[Date Prev][Date Next] [Thread Prev][Thread Next] [Date Index] [Thread Index]

Re: [SOLVED, sort of] System unusably slow after Debian upgrade.



Hello again all,

For those of you who haven't been watching, here's the problem, er, in
a nutshell:

After a Debian upgrade in two steps from Jessie to Stretch and then
from Stretch to Buster on an old Intel E3815-powered box, performance
was degraded by at least one, and usually more than two orders of
magnitude (around ten times slower at the command prompt, and hundreds
of times slower using a GUI), effectively making the box unusable.
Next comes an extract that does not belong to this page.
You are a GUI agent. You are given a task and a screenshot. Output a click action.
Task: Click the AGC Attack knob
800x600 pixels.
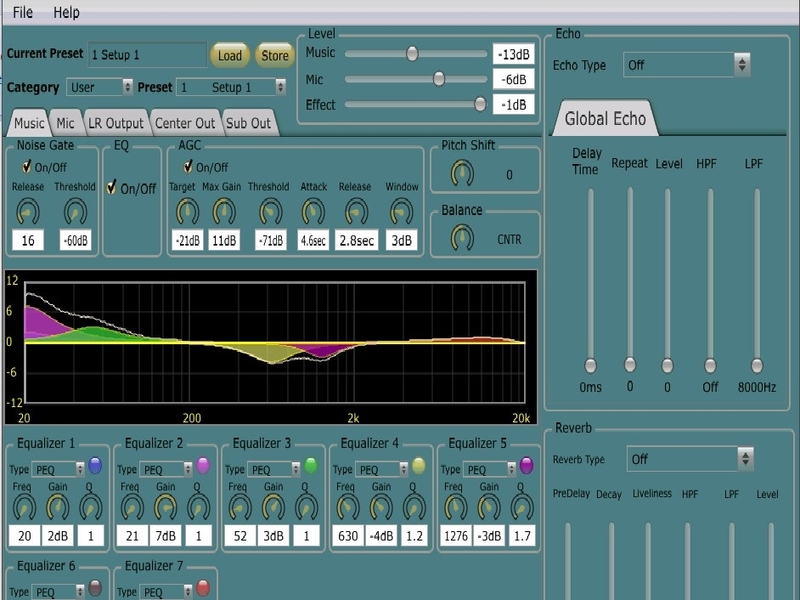(313, 212)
The absurdly reduced demonstration was, from the bash command line, to
remove a big file from RAM disc - which took nearly ten seconds on the
box with Buster and under a second on an identical box running Jessie.
I'd already removed everyything I could think of that might be causing
the problem (including AppArmor), and I even removed systemd.  No joy.

======================================================================
Thanks Nicholas and Thomas, good calls but (as it turns out) I didn't
need to get on my bike, and it definitely wasn't a network problem.

On Sat, 29 Feb 2020, Nicholas Geovanis wrote:
On Sat, Feb 29, 2020, Thomas Schmitt wrote:
> G.W. Haywood wrote:
> > It's just like the machine is
> > suddenly being powered by an 8080 instead of an E3815...
>
> Lacking any ideas what might be the problem, i'd try Live ISOs of
> Debian 9 and Debian 8 whether their systems show the same problem.

A good recommendation I think.

Not a bad idea, but - given that I know the box was fine for several
years when it was running Jessie - I'm not sure what it would tell me.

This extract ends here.